An Oklahoma researcher makes a breakthrough that may revolutionize the birds and the bees.
When it comes to male contraception, there are really only two choices: condoms and vasectomies.
But things could be changing in the world of reproduction--with the prospect of a male contraception pill.
Lindsey Prosofsky and her husband are expecting their second child. She thinks many women would welcome such a pill.
"In the past, it's been kind of on the women's shoulders to, if that's what you want to use, instead of using condoms and that sort of thing, it's placed on your shoulders to be the responsible one," Prosofsky said.
At the Oklahoma Medical Research Foundation, Dr. Kevin Moore and his co-workers made the discovery in the lab when they removed a certain cloned enzyme in mice.
"So, the only difference that we saw between these mice and normal mice is that when you mate them with females these mice didn't have babies," Moore said.
Prosofsky's doctor thinks it's much too early to talk about a male contraceptive pill.

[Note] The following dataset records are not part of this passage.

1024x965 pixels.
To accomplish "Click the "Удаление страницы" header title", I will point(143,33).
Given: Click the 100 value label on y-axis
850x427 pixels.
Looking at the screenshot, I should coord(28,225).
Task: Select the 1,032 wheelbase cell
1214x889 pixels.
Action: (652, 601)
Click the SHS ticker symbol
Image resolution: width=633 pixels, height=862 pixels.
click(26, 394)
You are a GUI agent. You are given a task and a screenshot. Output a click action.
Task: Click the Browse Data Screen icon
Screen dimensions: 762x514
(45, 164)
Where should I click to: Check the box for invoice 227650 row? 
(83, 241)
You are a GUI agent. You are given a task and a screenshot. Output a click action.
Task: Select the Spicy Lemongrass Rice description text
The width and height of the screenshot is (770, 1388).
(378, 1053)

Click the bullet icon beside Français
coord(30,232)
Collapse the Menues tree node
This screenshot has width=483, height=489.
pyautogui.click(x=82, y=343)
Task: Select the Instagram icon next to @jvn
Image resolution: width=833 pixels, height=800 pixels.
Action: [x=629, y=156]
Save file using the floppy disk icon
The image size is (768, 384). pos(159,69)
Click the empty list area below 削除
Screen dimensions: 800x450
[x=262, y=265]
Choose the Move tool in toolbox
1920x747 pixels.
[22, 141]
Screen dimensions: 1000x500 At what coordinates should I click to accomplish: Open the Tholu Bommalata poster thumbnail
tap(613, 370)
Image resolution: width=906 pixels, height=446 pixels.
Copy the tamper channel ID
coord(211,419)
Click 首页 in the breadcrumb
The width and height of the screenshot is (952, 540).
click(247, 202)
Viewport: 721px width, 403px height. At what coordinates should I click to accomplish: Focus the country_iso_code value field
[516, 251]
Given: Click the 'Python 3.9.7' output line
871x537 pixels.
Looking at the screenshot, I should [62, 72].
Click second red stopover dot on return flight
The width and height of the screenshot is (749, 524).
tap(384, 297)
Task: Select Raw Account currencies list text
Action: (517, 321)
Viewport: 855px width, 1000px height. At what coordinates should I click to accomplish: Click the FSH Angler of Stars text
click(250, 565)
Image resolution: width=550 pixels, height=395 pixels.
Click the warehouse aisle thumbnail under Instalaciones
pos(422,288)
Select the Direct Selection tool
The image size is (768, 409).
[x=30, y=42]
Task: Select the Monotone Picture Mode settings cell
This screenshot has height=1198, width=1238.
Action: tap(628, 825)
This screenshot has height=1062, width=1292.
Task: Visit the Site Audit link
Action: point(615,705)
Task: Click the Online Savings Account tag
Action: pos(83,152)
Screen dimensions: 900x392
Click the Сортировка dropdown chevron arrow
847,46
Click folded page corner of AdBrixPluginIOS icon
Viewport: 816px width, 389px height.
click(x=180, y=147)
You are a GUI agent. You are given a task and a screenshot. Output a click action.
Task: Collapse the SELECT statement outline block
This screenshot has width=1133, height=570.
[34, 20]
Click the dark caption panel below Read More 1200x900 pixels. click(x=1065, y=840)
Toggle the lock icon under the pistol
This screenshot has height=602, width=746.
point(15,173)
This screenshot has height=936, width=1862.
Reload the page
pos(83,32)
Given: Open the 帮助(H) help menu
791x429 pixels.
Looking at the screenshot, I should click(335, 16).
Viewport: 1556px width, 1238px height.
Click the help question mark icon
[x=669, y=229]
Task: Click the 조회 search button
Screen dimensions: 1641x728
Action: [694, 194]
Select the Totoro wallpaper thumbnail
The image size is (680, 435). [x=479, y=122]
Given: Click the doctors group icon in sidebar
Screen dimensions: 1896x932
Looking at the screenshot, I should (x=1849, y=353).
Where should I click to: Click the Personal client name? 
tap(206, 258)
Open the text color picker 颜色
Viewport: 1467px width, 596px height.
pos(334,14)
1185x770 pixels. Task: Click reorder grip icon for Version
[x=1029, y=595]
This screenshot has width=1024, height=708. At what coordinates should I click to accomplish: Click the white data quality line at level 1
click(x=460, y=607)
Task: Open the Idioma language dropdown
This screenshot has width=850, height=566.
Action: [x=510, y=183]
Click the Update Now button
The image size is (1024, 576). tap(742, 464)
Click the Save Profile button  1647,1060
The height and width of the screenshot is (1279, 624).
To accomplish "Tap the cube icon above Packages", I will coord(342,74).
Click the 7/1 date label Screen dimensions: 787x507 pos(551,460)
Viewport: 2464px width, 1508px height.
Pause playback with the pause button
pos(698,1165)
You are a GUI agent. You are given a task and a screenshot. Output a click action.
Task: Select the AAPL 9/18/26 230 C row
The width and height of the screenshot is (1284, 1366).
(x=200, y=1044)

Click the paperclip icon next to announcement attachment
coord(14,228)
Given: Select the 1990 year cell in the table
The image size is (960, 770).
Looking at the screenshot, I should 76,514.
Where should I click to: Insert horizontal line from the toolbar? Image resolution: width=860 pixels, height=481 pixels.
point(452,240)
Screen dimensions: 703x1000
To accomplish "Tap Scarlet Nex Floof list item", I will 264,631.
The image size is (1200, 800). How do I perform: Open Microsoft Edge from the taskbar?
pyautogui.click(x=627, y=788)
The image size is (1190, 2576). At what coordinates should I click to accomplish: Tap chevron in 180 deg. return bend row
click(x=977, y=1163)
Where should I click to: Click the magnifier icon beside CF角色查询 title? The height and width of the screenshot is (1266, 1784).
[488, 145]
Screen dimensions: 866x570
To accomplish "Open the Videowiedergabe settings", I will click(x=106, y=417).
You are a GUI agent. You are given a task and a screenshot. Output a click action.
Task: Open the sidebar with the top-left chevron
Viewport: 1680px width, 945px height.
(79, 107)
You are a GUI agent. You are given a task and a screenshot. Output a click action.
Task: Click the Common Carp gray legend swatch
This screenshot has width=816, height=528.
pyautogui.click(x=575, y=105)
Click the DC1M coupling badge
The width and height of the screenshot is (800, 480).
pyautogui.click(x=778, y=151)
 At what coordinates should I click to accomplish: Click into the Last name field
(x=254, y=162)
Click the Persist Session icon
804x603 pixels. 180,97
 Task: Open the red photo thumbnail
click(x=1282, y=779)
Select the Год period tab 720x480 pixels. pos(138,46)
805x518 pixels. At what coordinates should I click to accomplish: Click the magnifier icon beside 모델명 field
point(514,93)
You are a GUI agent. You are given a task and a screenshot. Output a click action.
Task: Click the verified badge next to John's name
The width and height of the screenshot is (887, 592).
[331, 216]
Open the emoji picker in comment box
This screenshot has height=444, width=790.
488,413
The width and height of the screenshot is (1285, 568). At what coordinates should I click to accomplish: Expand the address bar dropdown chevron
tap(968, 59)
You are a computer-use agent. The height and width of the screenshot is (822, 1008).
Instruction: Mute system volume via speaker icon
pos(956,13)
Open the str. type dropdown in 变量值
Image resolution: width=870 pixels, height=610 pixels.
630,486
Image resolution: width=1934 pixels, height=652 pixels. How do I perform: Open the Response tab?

"It would be years and years and years before something could be proven in humans, and then submitted and tested and approved by our FDA, but I think the idea is very appealing," Prosofsky's OBGYN Dr. Julie Hagar said.
Researchers at OMRF said the kind of enzyme blocker they're working with would probably have fewer negative side effects than the hormonal birth control that women use currently.